Thermal ablation is performed by inserting needle applicators within the renal mass to generate cytocidal temperatures. Cryoablation and radiofrequency ablation are the most common methods and are typically performed after needle biopsy for tissue diagnosis.

Data from a case series of 80 patients who underwent laparoscopic cryoablation, with a median follow-up of 8 years, indicate that cryoablated small renal masses gradually autoabsorb and shrink in size by an average of 57% at 1 year, 72% at 3 years, and 89% at 5 years, with 73% of cryoablated masses being undetectable on MRI at 5 years. At 10 years, overall mortality and cancer-specific mortality rates were 49% and 17%, respectively (31% of the patients had undergone previous surgery for metachronous renal-cell carcinoma). With refinements in probe size and design, a percutaneous image-guided approach may be preferable to a laparoscopic approach for thermal ablation, since procedure-associated morbidity would be lower.
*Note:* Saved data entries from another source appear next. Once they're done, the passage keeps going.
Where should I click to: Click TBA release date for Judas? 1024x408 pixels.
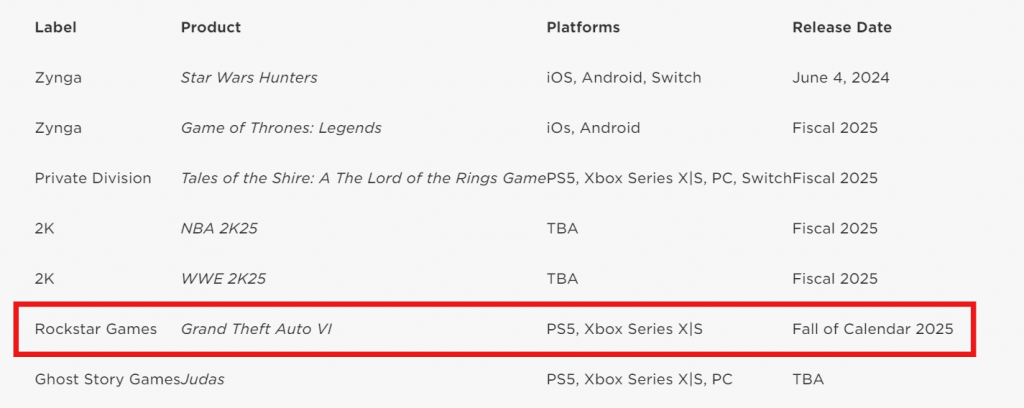point(808,379)
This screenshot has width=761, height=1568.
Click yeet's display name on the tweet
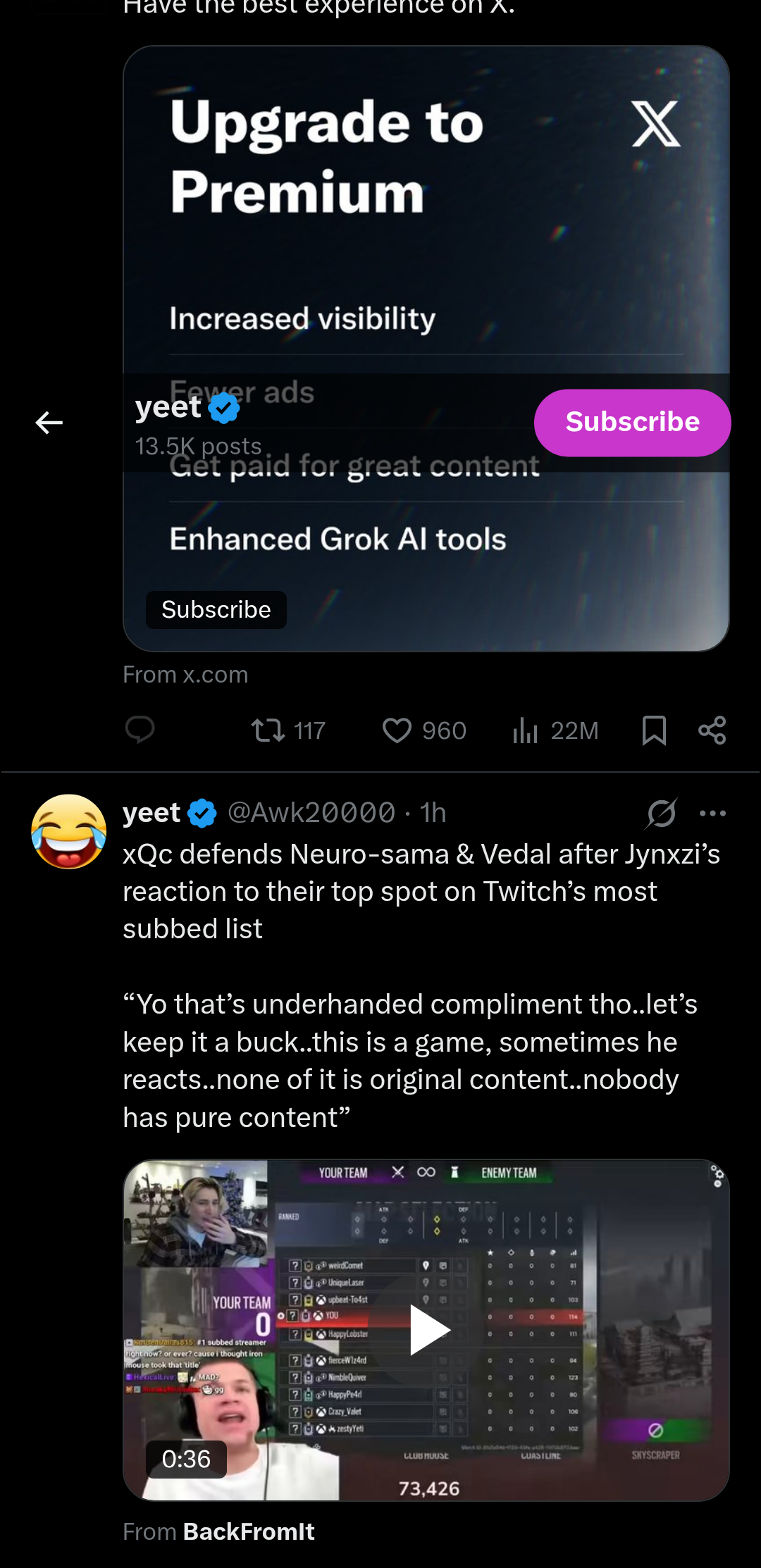click(x=151, y=813)
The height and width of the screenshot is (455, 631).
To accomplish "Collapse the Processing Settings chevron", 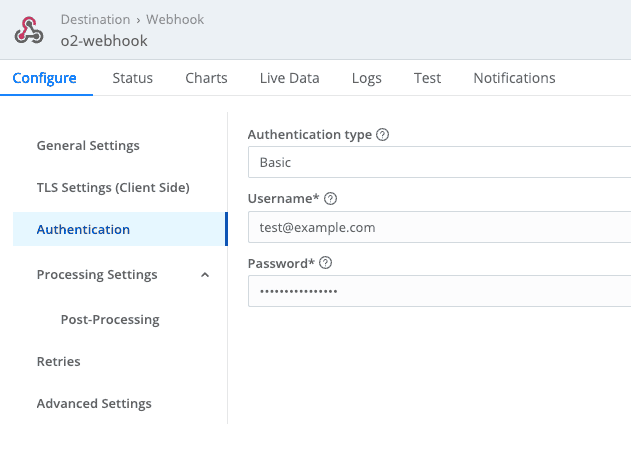I will pyautogui.click(x=205, y=275).
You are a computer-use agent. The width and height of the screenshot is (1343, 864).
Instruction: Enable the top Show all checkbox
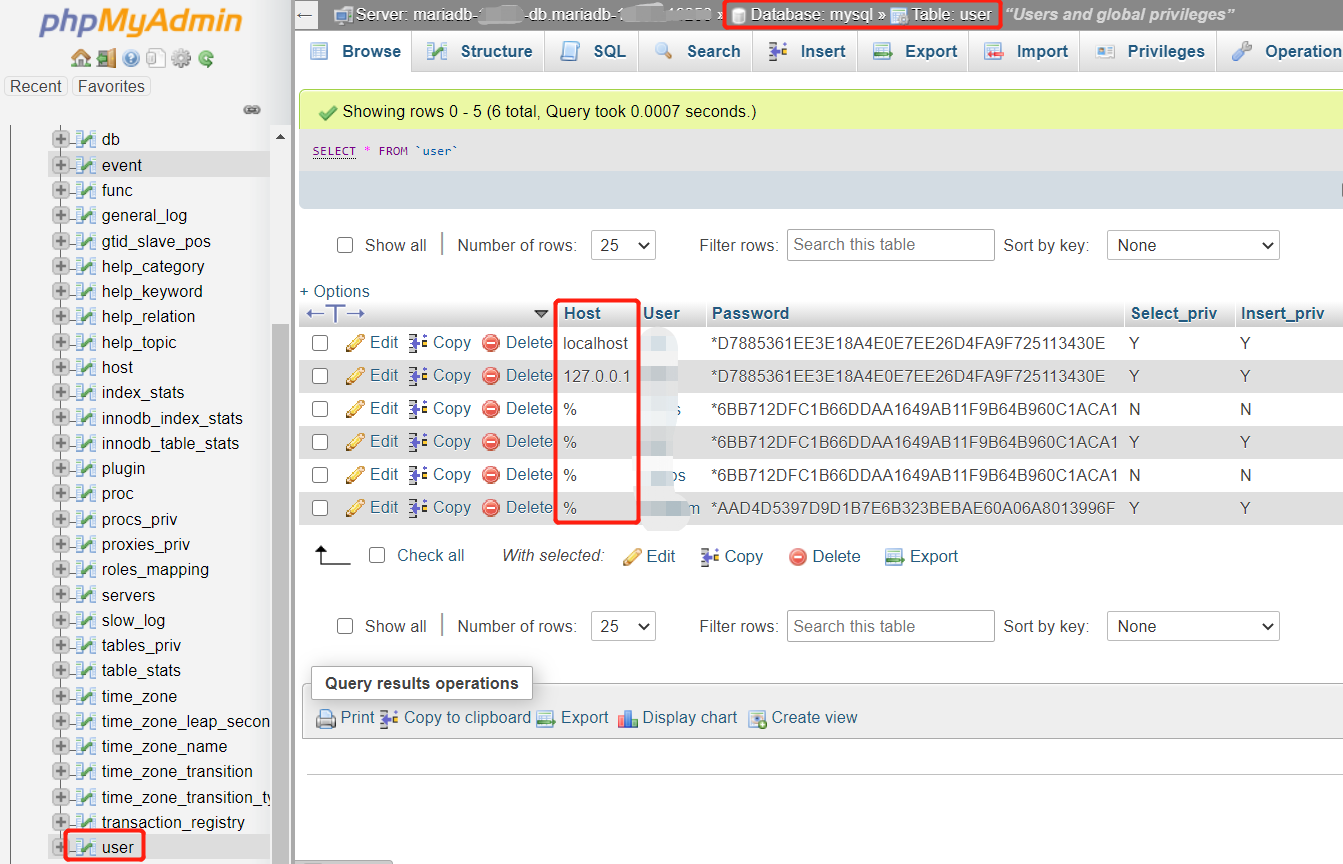tap(345, 245)
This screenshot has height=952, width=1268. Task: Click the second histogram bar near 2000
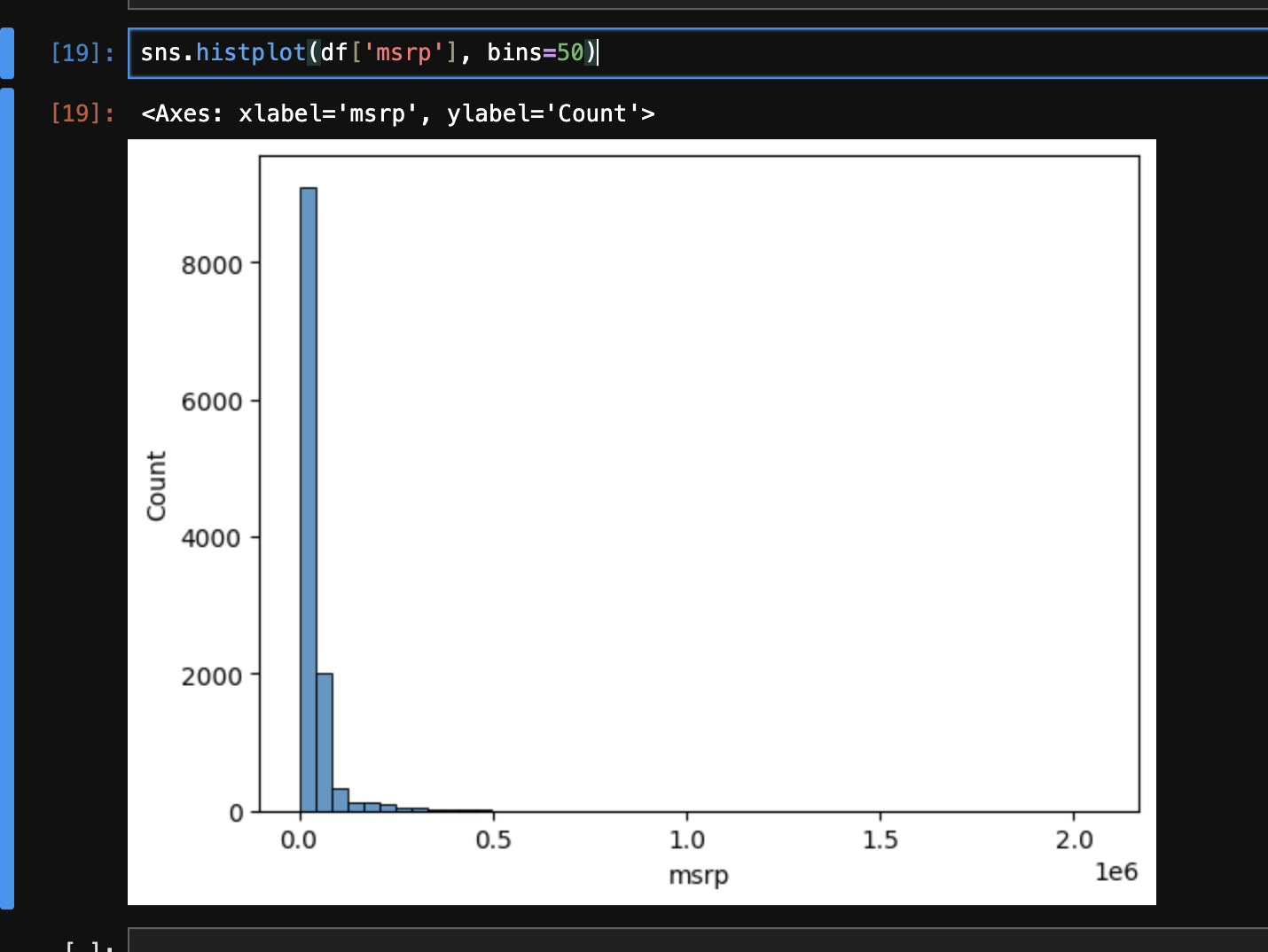pos(325,743)
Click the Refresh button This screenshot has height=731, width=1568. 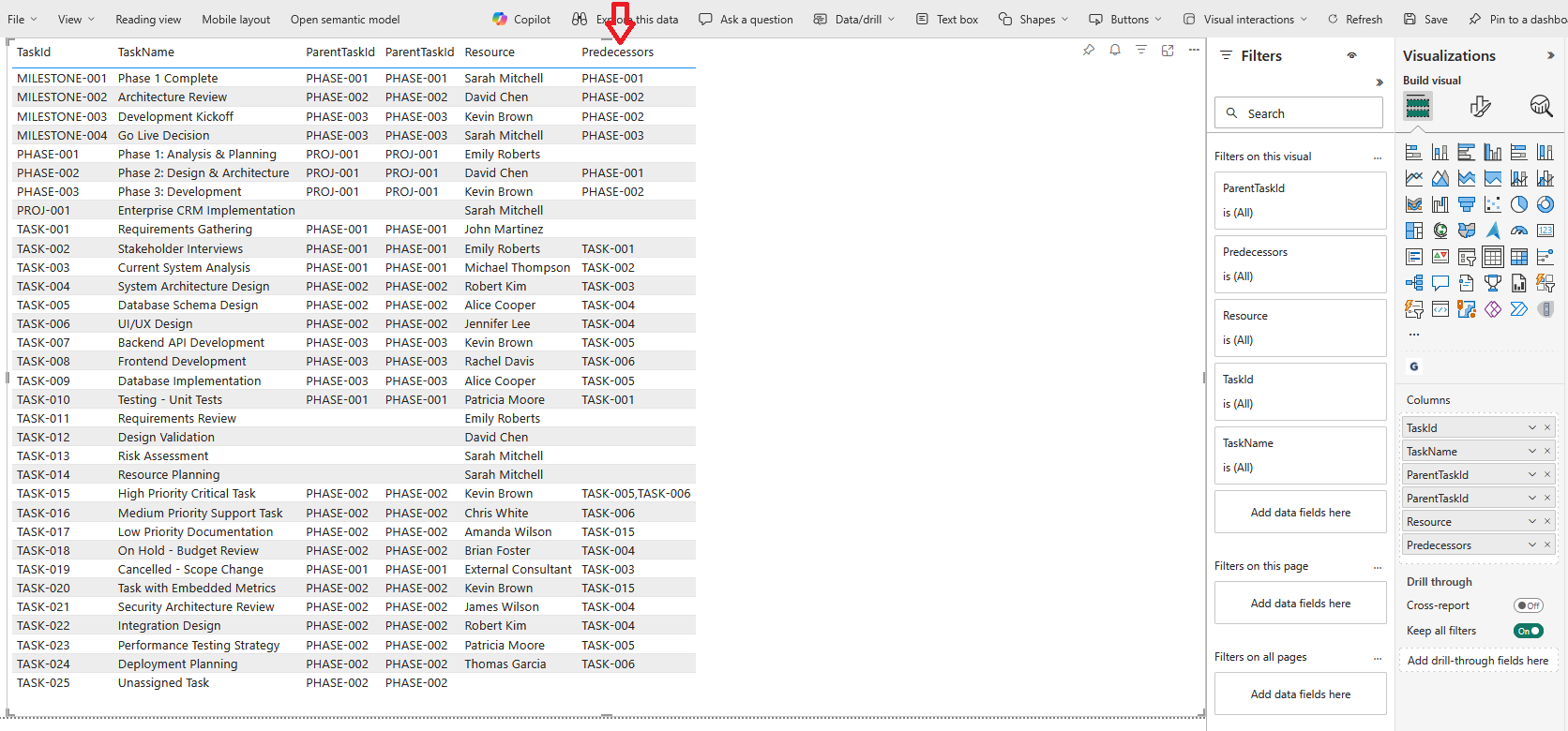pos(1354,19)
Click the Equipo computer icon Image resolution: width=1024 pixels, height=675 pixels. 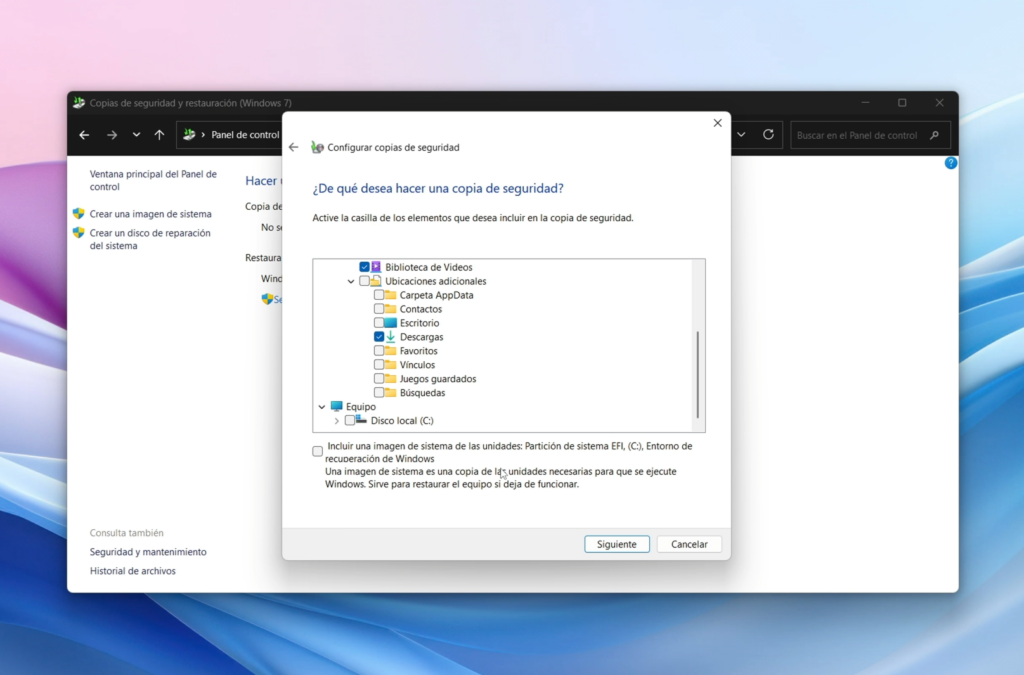tap(337, 407)
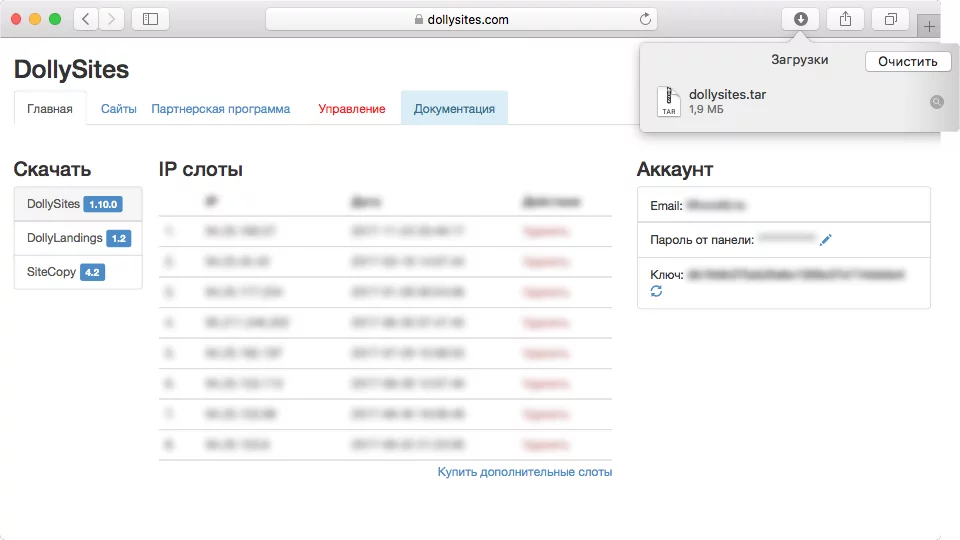Show all tabs overview icon
960x540 pixels.
tap(889, 19)
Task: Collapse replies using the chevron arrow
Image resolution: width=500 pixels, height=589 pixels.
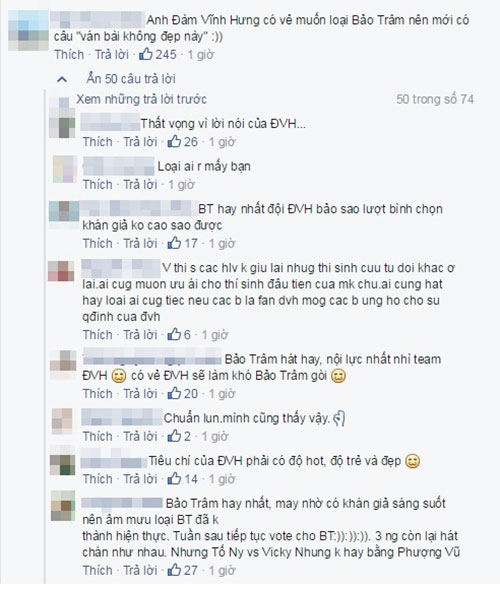Action: point(62,79)
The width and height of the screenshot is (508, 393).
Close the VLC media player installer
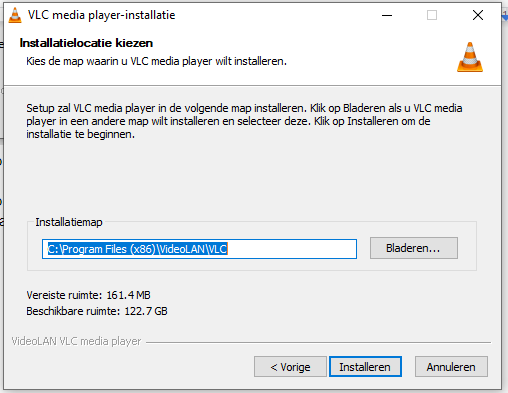[x=478, y=15]
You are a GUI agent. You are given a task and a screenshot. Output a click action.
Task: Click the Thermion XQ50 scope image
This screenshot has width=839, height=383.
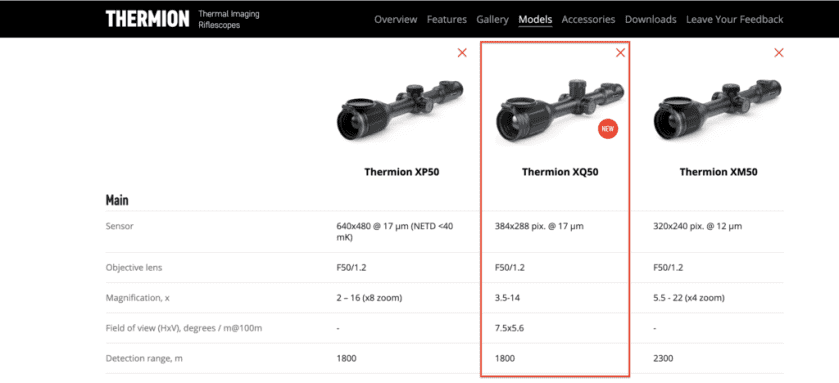559,111
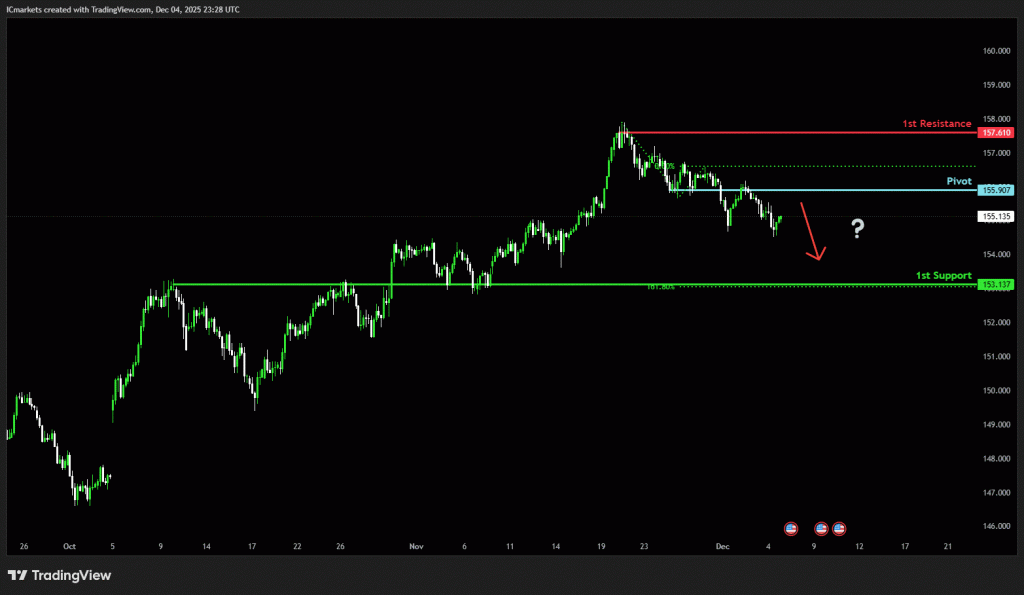Select the red 157.610 resistance price tag
This screenshot has height=595, width=1024.
pyautogui.click(x=996, y=133)
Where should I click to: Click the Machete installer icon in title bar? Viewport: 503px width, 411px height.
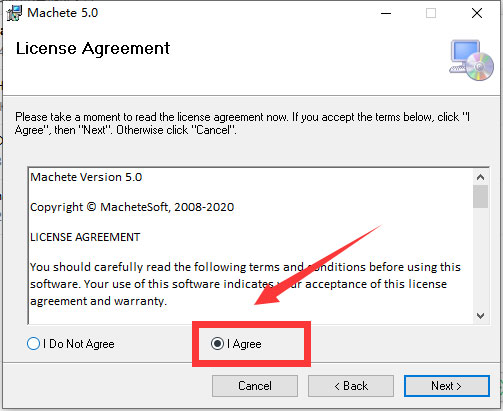click(x=14, y=13)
Initial experiences with percutaneous radiofrequency ablation also indicate favorable short-term outcomes, although long-term data are not available. In three case series involving 286 patients who underwent radiofrequency ablation and were followed for an average of 1.2 to 2.3 years, tumor control was achieved in 90% of the patients. Tumor control was defined as an absence of contrast enhancement on CT or MRI.

Complications have been reported in approximately 10% of patients who have undergone cryoablation (hemorrhage in 1%, reoperation in 1%, pulmonary complications related to coexisting conditions in approximately 5%, and congestive heart failure related to coexisting conditions in 1%).Complications have been reported in approximately 10% of patients who have undergone radiofrequency ablation (hemorrhage in 1 to 5%, ureteral injury or stricture in 2%, and severe neuropathic pain in 1.6%). After thermal ablation, follow-up is empirically recommended at intervals of 6 to 12 months with dedicated MRI or CT, although data on appropriate follow-up intervals are lacking. Evidence of residual enhancement or growth in lesion size would suggest the need for additional therapy, including repeat ablation.